The philosophy of my headquarters for this epic event, the Rio Colorado Lodge, is to never kill a fish…it’s strictly catch and release. The tarpon also fall under the protection of a nearby national park and so they are not only numerous, but grow to enormous proportions. A small one is 120 pounds…the largest well over 200. Imagine clasping a 120 pound human in your arms for an hour or two while it tries to escape with all its power. Then imagine there’s no heaven…it’s easy if you try. Sorry – sometimes I channel John Lennon.
When a tarpon seizes your bait it almost immediately goes furiously airborne. It rips 100 yards of line off your reel in an instant. You start to reel in and then the fish goes deep. Your hands cramp terribly. Your arms and shoulders go numb. Your back is breaking. And then there’s the fishing rod itself…which you bury in your gut or hip to steady while the behemoth tries to escape…and you can immediately feel the butt of the rod boring through your soft tissue like butter.
That’s if you’re a young man and in shape. I am not a young man and my shape is pear.
On that September 9th morning I make a long cast and instantly see a blinding flash of silver as a tarpon rolls to the bait. I tense for the inevitable. SMASH! The tarpon is on, feels the sting of the hook and EXPLODES out of the water. IT’S THE BIGGEST FISH I’VE EVER SEEN! JESUS!
I look at my son – the fish is far larger than him, but to be fair doesn’t have a master’s degree in business as Jared does.
My right knee has been bothering me a lot lately. Two steroid shots haven’t helped. The fish pulls hard. My knee buckles. I’m now on the bottom of the boat shrieking in pain. The tarpon could care less. I grab my knee with my right hand and transfer the rod to my left. Adrenalin has kicked in like a runaway freight train. My brain says YES!

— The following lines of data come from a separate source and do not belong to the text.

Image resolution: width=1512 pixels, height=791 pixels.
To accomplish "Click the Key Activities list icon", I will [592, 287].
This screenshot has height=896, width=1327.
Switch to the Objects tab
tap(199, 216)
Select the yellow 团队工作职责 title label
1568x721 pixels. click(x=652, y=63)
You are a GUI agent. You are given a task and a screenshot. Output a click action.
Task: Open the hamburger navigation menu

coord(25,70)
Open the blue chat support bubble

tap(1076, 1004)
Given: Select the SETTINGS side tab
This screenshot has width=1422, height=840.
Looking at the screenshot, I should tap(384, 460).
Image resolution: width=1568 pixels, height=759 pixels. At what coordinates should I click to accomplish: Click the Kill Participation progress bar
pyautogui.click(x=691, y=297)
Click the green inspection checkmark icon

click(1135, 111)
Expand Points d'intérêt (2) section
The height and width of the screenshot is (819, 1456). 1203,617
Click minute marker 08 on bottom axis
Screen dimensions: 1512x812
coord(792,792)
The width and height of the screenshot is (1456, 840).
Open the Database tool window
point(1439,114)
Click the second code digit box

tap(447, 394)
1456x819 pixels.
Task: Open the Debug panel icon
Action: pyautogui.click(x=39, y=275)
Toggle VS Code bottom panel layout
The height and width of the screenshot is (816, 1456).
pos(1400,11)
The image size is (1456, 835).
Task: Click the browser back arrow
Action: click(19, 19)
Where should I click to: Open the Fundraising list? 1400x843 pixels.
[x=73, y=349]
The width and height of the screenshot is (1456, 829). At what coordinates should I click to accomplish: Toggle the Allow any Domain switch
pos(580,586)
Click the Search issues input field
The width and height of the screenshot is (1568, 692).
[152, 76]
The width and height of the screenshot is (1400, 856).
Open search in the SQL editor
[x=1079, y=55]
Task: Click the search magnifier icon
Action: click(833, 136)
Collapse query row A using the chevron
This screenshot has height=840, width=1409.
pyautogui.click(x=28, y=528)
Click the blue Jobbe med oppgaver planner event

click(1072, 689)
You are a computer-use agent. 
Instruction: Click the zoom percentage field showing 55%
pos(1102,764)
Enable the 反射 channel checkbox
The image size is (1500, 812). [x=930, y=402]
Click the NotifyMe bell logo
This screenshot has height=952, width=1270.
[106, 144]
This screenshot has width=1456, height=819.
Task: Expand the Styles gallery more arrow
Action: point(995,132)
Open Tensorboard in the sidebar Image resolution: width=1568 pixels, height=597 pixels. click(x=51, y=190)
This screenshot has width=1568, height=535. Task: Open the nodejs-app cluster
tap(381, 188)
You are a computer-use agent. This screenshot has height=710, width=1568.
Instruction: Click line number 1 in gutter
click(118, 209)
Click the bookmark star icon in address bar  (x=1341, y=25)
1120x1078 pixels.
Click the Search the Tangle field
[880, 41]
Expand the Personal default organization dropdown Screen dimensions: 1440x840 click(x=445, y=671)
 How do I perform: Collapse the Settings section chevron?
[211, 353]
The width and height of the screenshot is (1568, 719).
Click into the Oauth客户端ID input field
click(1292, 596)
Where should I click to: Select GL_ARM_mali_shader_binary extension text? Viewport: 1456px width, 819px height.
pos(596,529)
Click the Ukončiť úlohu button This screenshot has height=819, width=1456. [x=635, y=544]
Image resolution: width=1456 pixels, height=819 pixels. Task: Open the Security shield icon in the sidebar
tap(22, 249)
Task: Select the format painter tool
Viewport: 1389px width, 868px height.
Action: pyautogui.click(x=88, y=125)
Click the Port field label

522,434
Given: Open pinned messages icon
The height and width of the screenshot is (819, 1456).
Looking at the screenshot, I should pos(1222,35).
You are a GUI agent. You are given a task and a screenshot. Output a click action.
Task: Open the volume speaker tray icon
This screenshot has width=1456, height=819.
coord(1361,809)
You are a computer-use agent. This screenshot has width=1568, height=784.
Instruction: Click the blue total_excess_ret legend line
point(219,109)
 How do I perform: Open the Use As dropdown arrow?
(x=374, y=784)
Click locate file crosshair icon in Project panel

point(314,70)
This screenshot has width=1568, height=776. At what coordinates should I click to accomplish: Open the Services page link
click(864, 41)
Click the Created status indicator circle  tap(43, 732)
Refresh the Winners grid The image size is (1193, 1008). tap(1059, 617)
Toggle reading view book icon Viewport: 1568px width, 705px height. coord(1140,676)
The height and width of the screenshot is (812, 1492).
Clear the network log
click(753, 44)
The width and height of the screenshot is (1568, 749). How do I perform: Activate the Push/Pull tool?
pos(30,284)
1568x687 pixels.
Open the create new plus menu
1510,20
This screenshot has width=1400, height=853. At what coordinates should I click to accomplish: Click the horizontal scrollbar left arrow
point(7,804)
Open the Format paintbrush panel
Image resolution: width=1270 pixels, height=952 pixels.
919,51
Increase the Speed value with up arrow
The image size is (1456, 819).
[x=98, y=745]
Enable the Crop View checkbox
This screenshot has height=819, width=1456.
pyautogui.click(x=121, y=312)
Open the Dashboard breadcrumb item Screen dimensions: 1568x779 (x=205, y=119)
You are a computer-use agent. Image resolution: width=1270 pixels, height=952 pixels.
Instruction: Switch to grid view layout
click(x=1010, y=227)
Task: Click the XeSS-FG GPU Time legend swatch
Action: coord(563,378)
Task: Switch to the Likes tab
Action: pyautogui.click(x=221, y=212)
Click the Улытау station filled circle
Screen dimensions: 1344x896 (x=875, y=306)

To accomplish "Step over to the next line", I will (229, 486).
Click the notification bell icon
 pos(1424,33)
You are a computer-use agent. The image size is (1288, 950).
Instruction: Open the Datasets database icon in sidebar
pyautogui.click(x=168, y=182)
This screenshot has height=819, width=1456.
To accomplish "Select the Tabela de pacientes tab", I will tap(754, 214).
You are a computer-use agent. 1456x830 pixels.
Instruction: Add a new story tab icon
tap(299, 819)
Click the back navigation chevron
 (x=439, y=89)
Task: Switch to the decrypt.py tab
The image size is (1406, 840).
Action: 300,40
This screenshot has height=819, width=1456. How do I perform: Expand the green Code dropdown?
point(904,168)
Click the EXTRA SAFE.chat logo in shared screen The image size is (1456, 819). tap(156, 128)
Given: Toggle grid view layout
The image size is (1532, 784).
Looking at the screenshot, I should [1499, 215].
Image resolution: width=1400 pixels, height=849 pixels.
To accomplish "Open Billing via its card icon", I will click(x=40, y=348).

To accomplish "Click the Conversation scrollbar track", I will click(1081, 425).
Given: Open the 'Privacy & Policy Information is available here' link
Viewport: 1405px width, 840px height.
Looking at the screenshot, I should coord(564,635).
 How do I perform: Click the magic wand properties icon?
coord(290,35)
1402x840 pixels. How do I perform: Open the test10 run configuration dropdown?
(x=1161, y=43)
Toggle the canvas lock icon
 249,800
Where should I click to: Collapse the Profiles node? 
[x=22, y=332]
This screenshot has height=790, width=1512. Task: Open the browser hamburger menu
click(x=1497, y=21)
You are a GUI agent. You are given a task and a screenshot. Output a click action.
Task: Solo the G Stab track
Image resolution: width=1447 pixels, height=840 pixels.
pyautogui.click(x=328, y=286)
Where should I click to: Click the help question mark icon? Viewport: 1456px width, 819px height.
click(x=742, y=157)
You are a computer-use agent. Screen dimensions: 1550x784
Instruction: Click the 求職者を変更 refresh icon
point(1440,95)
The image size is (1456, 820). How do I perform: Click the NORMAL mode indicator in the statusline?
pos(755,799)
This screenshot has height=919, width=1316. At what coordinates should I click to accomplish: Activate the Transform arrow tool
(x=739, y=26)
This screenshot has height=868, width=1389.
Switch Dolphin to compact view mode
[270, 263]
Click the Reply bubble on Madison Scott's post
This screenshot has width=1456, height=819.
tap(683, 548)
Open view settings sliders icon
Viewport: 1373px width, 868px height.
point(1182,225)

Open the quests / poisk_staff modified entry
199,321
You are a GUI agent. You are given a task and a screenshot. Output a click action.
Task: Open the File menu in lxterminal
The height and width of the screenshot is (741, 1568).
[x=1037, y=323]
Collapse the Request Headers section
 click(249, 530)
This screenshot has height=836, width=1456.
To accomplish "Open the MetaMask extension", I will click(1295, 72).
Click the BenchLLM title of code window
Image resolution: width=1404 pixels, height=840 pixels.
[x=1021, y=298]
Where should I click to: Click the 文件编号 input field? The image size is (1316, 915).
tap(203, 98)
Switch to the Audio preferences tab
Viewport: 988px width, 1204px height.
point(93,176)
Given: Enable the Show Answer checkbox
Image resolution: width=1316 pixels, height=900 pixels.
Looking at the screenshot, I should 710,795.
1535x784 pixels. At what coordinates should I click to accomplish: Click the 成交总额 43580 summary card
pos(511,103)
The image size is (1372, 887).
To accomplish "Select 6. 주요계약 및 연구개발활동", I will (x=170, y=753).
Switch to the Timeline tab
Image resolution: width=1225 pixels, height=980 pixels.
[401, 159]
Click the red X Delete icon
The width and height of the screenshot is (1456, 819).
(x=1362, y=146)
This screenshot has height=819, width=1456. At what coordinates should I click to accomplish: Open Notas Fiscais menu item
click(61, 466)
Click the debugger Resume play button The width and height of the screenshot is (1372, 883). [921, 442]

My heart responds with a resounding NO!!! and I have what your cardiologist calls a M.A.C.E. – that’s cardiologist speak for Major Adverse Cardiac Event.
Barry Friedman, dead of a heart attack induced by a Costa Rican tarpon.The bad news is I’m dead. The good news is the whole trip is prepaid for and Jared can continue fishing.
Which breathlessly brings us to our Blanket Of The Month. This very bad boy was made by the Buell Manufacturing Company of St. Joseph, Missouri. It is their Moki pattern and a date of 1909 would not be wrong. Yes, it has swastikas and for the millionth time, was made decades before Hitler forever tainted this ancient symbol of good luck and prosperity.
It is incredibly rare to find a blanket as old as this still residing in the state of its manufacture, but after many years of negotiating it finally left Missouri and now resides here in Arizona. Being wool it’s unbearably hot and is very anxious to go to New Mexico with me.
Sorry about your unfortunate and untimely demise. So hard to plan these things properly. Perhaps if the fish had been better schooled… Had such plans to break unleavened bread with you too, Polly. We will miss you and all of your nazi memorabilia in Santa Fe this summer. Remind me to tell you why my wife and I can’t stay at the King’s Rest any longer if we are to meet again on some other bardo in another life.